Contrary to this, if customers can be offered a pricing plan that is suited to their consumption needs at the time, they are going to feel a lot more satisfied that they are getting the most out of their product experience and that it is complementing their own unique business journey. Yes, this may mean that building revenue with this SaaS customer is a slower burn. However, in the long run, greater satisfaction will lead to increased customer retention and more sustainable revenue growth.

5. Driving product ROI

Not all customers need all of the bells and whistles that a SaaS business might have to offer in their subscription plans. Therefore a SaaS business might end up ‘giving away’ certain product benefits and features that ultimately never get used by the customer, leading to resource and overhead waste which can then negatively impact product return on investment.

Let’s say for example that a customer is given five hours of training support per month within a particular subscription plan. They may use that training for the first few months, but then appetite may decrease over time as their team becomes more savvy with their SaaS platform.

In this case, the business may still incur the cost of having to hire staff to cover those training hours which would go to waste. This then results in impacting the associated product cost for the SaaS provider. Through giving customers the autonomy to choose exactly what products and services they require and consuming as they go, supply is in sync with demand. It leads to less overhead and resource wastage and yields a greater product return on investment.

Getting started with consumption-based pricing

While we’ve discussed the factors of why a consumption-based pricing strategy is compelling for SaaS businesses, implementing the strategy requires robust operational business processes in order to ensure the strategy can be executed with precision.

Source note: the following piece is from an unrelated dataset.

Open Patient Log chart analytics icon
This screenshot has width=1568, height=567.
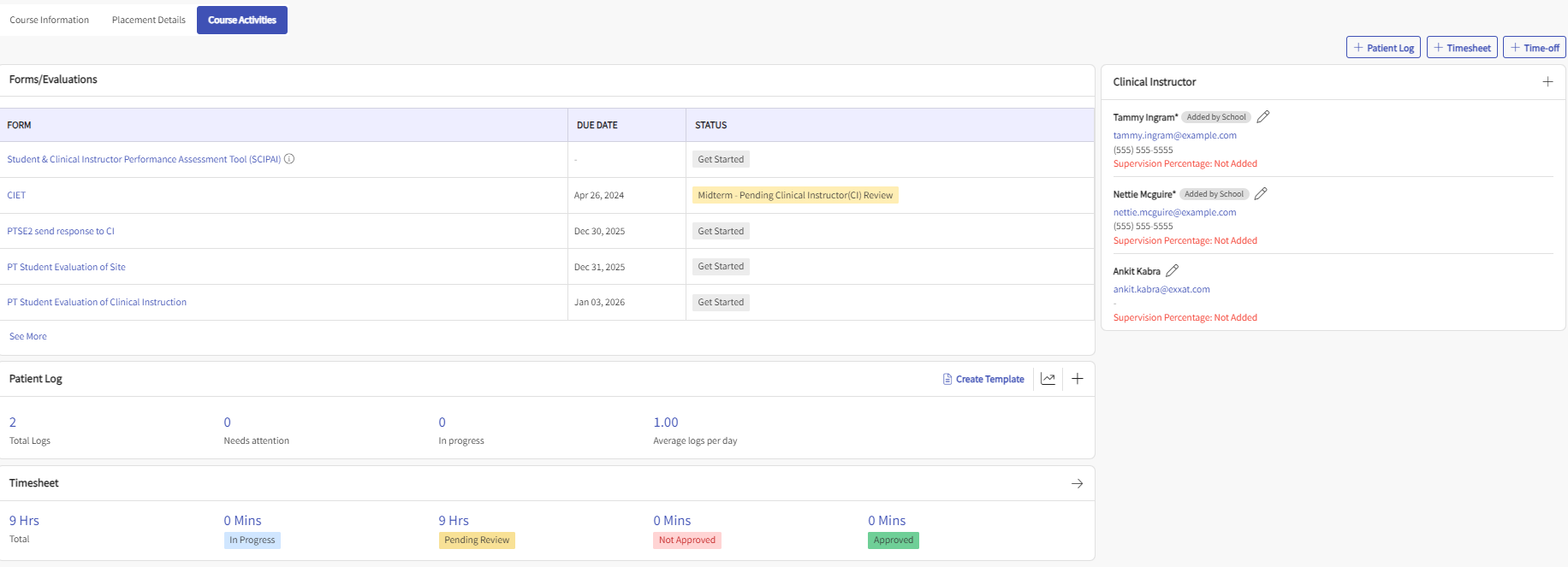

Through using an advanced revenue management and billing software platform like OneBill, SaaS businesses can easily configure products attached to various usage metrics, ensure that customer usage is accurately rated, accurately calculate invoice amounts based on that usage and ensure the revenue from that usage is captured.

By JK Chelladurai

JK Chelladurai is the founder & CEO of OneBill, a Silicon Valley Company, with a Global presence across four continents and 14 different industries, that builds end-to-end billing and revenue management software platforms. He was one of the founding team members of Portal Software which was acquired by Oracle in 2006.